MG Car Repair: 1979 MGB Electrical Problems, fuse panel, headlamp switch


Question
Mr. Fitzcharles,
   I need help.  I recently purchased a 1979 MGB and it has suddenly developed serious electrical problems.  While uninstalling the radio/heater control console to remove a faulty radio, a short occurred and the bottom fuse in the fender fuse panel was blown.  The car started fine and I replaced the fuse, but since then things have rapidly gone downhill.  Initial symptom was a failure to start which I believed to be a dead battery.  The starter would engage the engine and make a weak attempt at starting and then cease until the next time the key was again turned and again the same weak attempt.  I pulled the battery and took it to a service center where it tested ok.  Back again in the car, the next attempts were even worse than before, now the starter would no longer engage the engine.  No solenoid click either.  Also, a clicking sound which had previously occurred behind the drivers seat whenever the ignition switch was moved to the acc position had also disappeared.  A voltage tester to the solenoid terminals shows good voltage to the solenoid, but that it drops from 12-14V to less than 1V upon turning the key to the acc or start position.  I would have concluded a solenoid problem, but the same voltage drop  occurs when the horn lever is pushed or if the headlamp switch is flipped.  With any of these actions, voltage disappears system wide, yet remains a constant 12V at the battery terminals.  I’m out of my element and out of ideas.  I would greatly appreciate any kind of suggestions you could provide.

Thank you,
Travis

Answer
Hi Travis,
Your symptoms only narrow the problem to only one thousand things. The ONLY way I was ever able to diagnose massif electrical problems is with an wiring diagram in one hand and a 12v test light in the other.
However, one of your symptoms does point to a very high resistance in a main cable (positive or negative) so you must start by doing voltage drop tests on the cables on both power and grounds.
If you are not familiar with cable drop tests you have basically done one already when you seen the 1v.
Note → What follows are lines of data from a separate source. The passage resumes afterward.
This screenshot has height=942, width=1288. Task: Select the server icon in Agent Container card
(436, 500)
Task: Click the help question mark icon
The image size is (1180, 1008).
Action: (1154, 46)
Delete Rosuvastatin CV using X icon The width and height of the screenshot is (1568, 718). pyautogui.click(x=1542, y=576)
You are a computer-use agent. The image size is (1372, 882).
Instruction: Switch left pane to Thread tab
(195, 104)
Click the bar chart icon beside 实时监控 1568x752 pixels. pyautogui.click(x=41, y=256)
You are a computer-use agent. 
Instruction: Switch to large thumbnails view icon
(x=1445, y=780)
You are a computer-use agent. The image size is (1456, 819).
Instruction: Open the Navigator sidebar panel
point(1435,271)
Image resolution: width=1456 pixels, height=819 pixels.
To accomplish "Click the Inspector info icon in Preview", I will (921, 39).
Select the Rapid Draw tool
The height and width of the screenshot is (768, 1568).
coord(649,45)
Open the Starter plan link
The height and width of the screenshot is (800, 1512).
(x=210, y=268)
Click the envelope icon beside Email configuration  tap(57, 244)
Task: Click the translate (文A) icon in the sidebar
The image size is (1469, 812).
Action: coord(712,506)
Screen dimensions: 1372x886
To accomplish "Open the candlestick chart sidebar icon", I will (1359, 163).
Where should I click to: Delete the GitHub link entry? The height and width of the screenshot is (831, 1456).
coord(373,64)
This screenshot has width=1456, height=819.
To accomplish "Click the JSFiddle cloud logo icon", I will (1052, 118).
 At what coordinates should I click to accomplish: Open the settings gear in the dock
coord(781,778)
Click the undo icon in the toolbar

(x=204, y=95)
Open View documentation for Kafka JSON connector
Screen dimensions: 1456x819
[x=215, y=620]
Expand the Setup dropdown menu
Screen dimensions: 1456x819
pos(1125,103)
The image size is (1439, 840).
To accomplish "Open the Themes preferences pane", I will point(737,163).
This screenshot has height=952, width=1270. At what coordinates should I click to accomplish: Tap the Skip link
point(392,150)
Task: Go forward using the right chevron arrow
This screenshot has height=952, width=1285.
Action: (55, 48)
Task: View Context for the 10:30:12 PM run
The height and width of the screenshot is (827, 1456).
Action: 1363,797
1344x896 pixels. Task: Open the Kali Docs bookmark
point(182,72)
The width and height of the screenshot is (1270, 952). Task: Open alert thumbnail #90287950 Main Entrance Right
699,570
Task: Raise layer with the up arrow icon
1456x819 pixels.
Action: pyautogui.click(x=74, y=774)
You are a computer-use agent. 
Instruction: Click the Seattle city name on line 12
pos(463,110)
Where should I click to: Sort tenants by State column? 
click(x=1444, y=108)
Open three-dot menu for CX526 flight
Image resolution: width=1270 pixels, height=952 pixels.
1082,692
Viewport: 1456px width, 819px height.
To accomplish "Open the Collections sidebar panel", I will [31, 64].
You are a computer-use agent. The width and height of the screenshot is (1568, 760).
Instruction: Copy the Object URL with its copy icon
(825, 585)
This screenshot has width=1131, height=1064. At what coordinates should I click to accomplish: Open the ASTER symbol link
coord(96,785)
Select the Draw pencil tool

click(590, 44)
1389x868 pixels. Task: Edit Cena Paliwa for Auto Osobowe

Start at the battery and put the volt meter on a low volt scale and put the test leads on either end of the same cable being tested. For example, put the positive test lead on a clean piece of metal on the engine and the negative test lead on the negative POST of the battery. (not the cable end) and try to start the engine. You should see less than .5v. If you see a lot higher voltage than you have a bad ground between the engine and the negative POST of the battery. Now put the positive test lead on the positive POST of the battery and the negative test lead on the positive POST on the starter solenoid and try to start the engine again. Again you should see very low voltage. This is a voltage drop test of a cable.

Any time you know that you have a battery with 12v and under load you see only 1v, it means there is a point in the circuit that has very high resistance (bad connection)

An old mechanic's trick is to hold the starter in the start position for about 10 seconds and then quickly feel all connection ends, positive and negative for heat. The cable end will get hot. It can be a battery cable end or on the solenoid or a ground strap ends between the engine and frame or a negative cable end on the battery or on the frame.

If all that fails to ID the fault you need to take your volt meter or test light and test each joint starting at the battery and ending at the battery.

If you need a wiring diagram and don't have one let me know and I will put one up on my web site for you to copy.